Faut-il alors traquer les allergisants pour éviter le nez qui coule? Malheureusement non.

"On ne peut pas éviter de devenir allergique, tranche l'allergologue, qui plaide pour des aménagements du mode de vie. On peut faire attention si on se sait issu d’une famille d'allergiques. Par exemple ne pas prendre un chat, éviter certaines professions, comme la coiffure, la boulangerie ou la maçonnerie, qui sont parmi les secteurs où il y a le plus de maladies professionnelles liées à l’allergie."

Une vraie maladie

Car si l'on réduit souvent l'allergie à quelques éternuements ou le nez qui gratte, ce n'est pas toujours bénin.

"L’allergie c’est une maladie, ce n'est pas juste un symptôme, un petit truc bizarre, insiste l'allergologue. Il faut prendre en compte la plainte des allergiques car ils seront 50% et il faudra les entendre. Quand on dit 'c'est pas grave tu éternues', il ne faut pas dramatiser les choses mais il ne faut pas non plus les banaliser. Ces gens dorment mal, respirent mal, ont une gêne sociale car leur nez coule, ils ronflent. Ce n'est pas grave dans le principe, mais il faut entendre la plainte et mettre tous les moyens en oeuvre pour prévenir les allergies, les prendre en charge et qu’il y ait une écoute sur cette pathologie."

Les moyens classiques pour calmer une allergie rentrent alors en jeu, comme avec les antihistaminiques ou les traitements pour les yeux. Et la désensibilisation est également à envisager si l'allergie devient trop handicapante.

Pour les acariens, la désensibilisation est efficace dans 90% des cas. Son efficacité pour les pollens tourne entre 60 et 80%. Les personnes atteintes d'allergies alimentaires peuvent également espérer se faire désensibiliser dans le futur. Des essais sur l'arachide sont actuellement très prometteurs.

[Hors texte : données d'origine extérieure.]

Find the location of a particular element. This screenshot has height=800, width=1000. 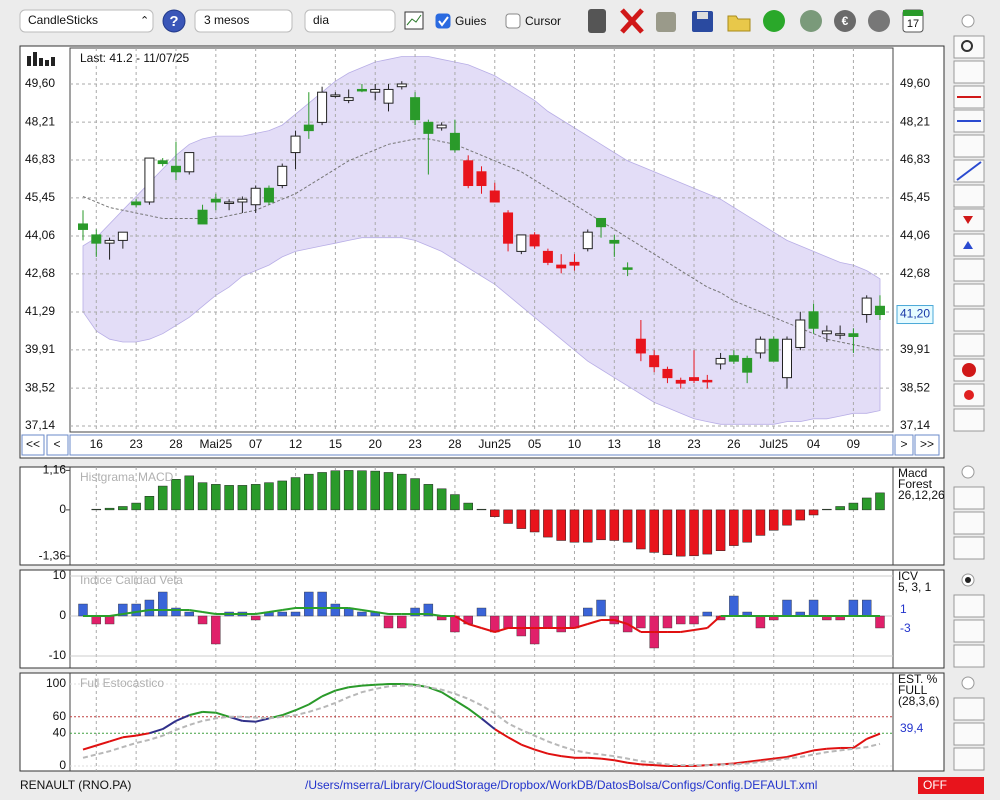

settings-icon is located at coordinates (879, 21).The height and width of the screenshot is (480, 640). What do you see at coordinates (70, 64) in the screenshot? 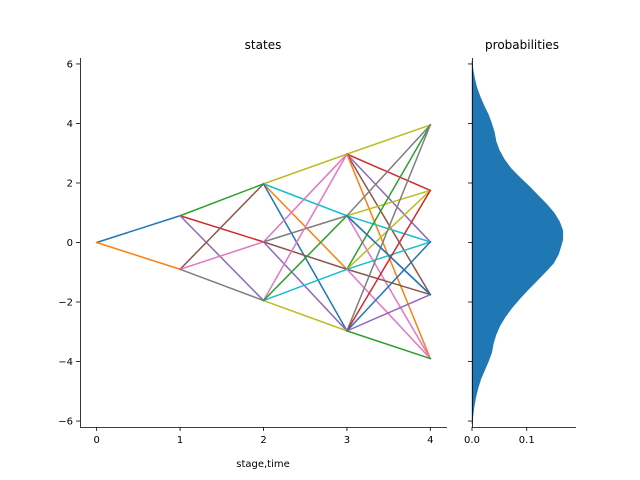
I see `y-tick-label: 6` at bounding box center [70, 64].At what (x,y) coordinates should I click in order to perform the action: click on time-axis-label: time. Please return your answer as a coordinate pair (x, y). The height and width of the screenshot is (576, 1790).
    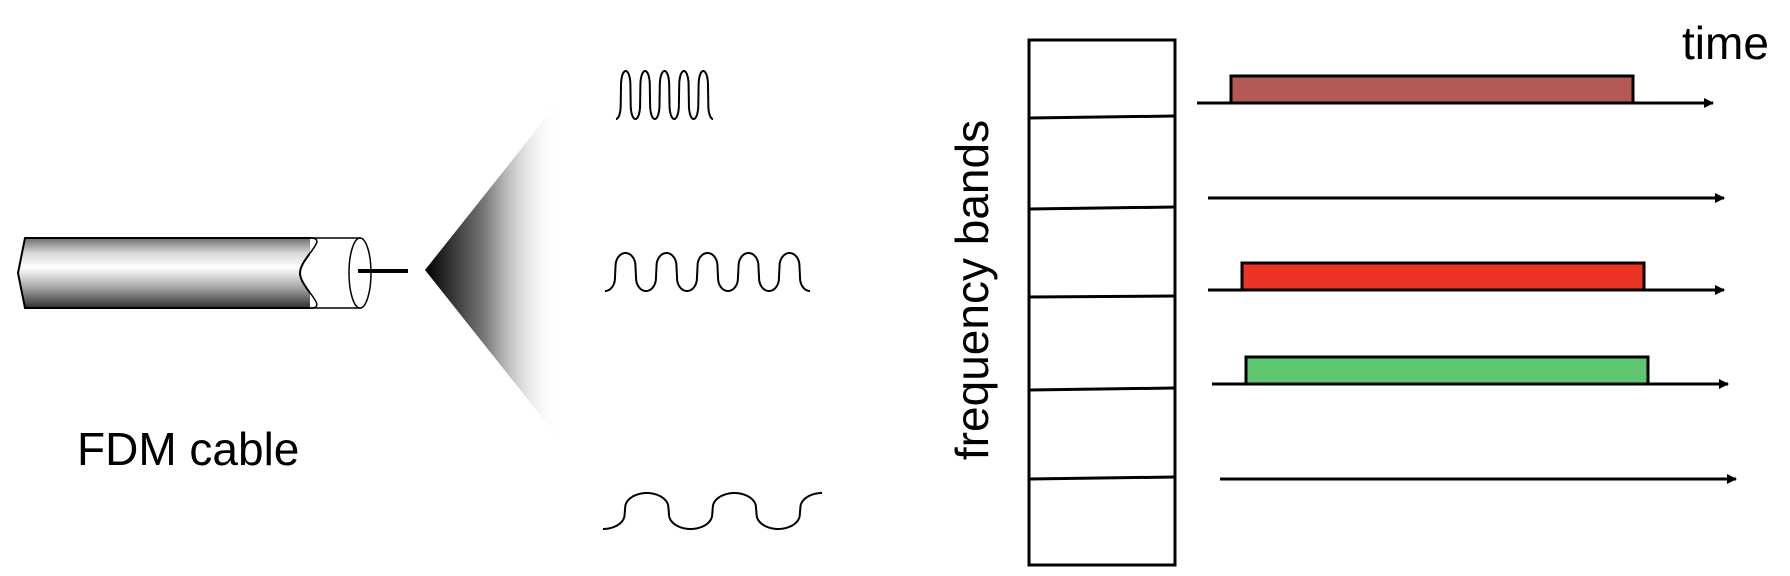
    Looking at the image, I should click on (1726, 43). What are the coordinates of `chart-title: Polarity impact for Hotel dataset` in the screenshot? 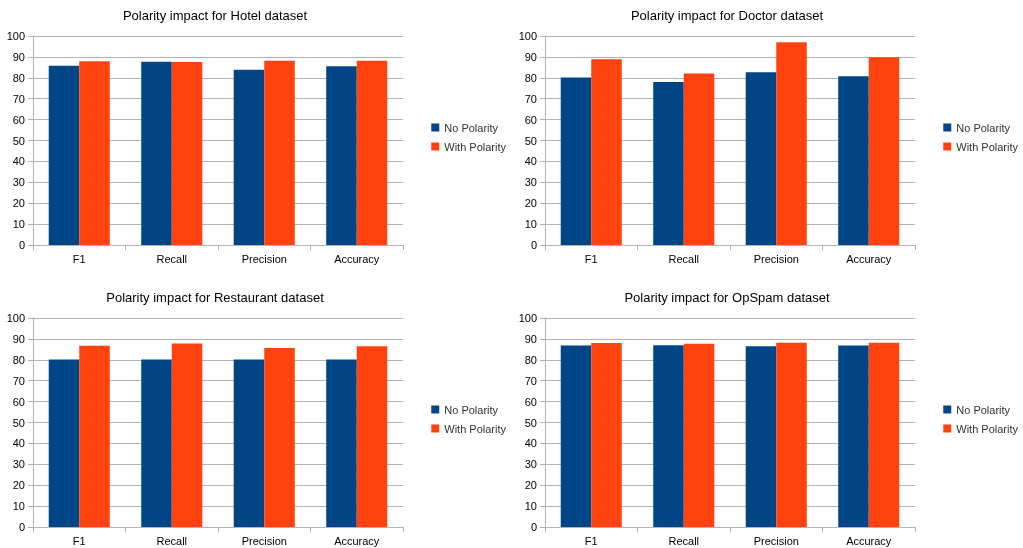 It's located at (215, 16).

Prise en charge précoce et coordination des soins

Plus globalement, Véronique Lustgarten-Grillot veut miser sur la prévention, et lorsque l'allergie est là, l'accompagnement pour mieux la vivre: "Un enfant qui a 5 ans avec des petits signes, il faut tout de suite le prendre en charge pour éviter qu’il aille vers l’asthme. Il faut plus de médecins formés pour qu’ils prennent en charge les allergies modérées, qu’ils sachent quoi conseiller, nous les allergologues sommes en deuxième ligne et l'hôpital pour tout ce qu'on ne peut pas faire en ville comme les allergies médicamenteuses. On doit coordonner nos soins."

Certaines villes françaises ont également mis en place des conseillers médicaux en environnements intérieurs (CMEI) afin d'aider les patients à identifier les sources allergènes de leur logement comme les moisissures, les animaux, etc. Ce service n'existe pas encore à Nice.

"On peut tous devenir allergiques et on est tous acteur de notre santé. On doit essayer de vivre raisonnablement en tenant compte de ce risque." conclut l'allergologue.